# How to create classifier model using custom modules

In [1]:
import os
import tensorflow as tf
import tensorflow_hub as hub
import tensorflow_text as text
from ModellingUtils import ModellingUtils

# Data Preparation
We will use the **Imdb (aclImdb) dataset** for this implementation. You can obtain the training, testing, and validation data from the dataset using the **text_dataset_from_directory** method of the **ModellingUtils** module.

In [3]:
DATA_PATH = r'C:\Users\Lloyd Acha\Documents\ACHA_Files\Projects\Programming\DataSets\aclImdb_v1\aclImdb'

In [4]:
train_ds, class_names, val_ds = ModellingUtils.text_dataset_from_directory(
    os.path.join(DATA_PATH, 'train')
    )
test_ds = ModellingUtils.text_dataset_from_directory(
    os.path.join(DATA_PATH, 'test'), 
    subset = None, 
    validation_split = 0,
    seed = 0,
    validation = False
    )[0]

Found 25000 files belonging to 2 classes.
Using 20000 files for training.
Found 25000 files belonging to 2 classes.
Using 5000 files for validation.
Found 25000 files belonging to 2 classes.

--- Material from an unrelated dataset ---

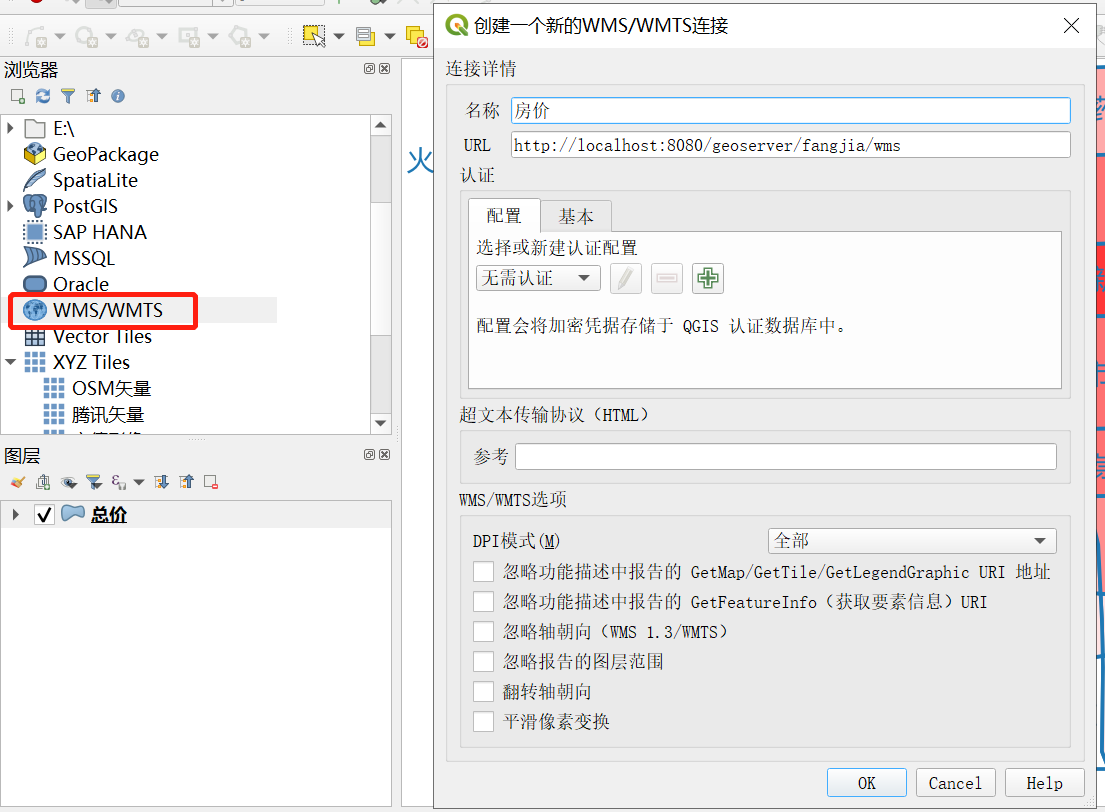
Task: Uncheck the 总价 layer visibility checkbox
Action: 45,513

We will also use pretrained models from **TensorFlow Hub**.

In [5]:
preprocess_url = 'https://tfhub.dev/tensorflow/bert_en_uncased_preprocess/3'
model_url = 'https://tfhub.dev/tensorflow/small_bert/bert_en_uncased_L-4_H-512_A-8/1'

**ModellingUtils** module also **build_classifier_model** method that will automatically build a specific model from the pretrained models.

In [6]:
model = ModellingUtils.build_classifier_model(preprocess_url, model_url)
model.summary()

Model: "model"
__________________________________________________________________________________________________
 Layer (type)                   Output Shape         Param #     Connected to                     
 text (InputLayer)              [(None,)]            0           []                               
                                                                                                  
 preprocessing (KerasLayer)     {'input_mask': (Non  0           ['text[0][0]']                   
                                e, 128),                                                          
                                 'input_word_ids':                                                
                                (None, 128),                                                      
                                 'input_type_ids':                                                
                                (None, 128)}                                                  

# Train 

In [8]:
with tf.device('/gpu:0'):
    model = ModellingUtils.train_model(model, 
                                       data = train_ds, 
                                       epochs = 5, 
                                       validation_data = val_ds)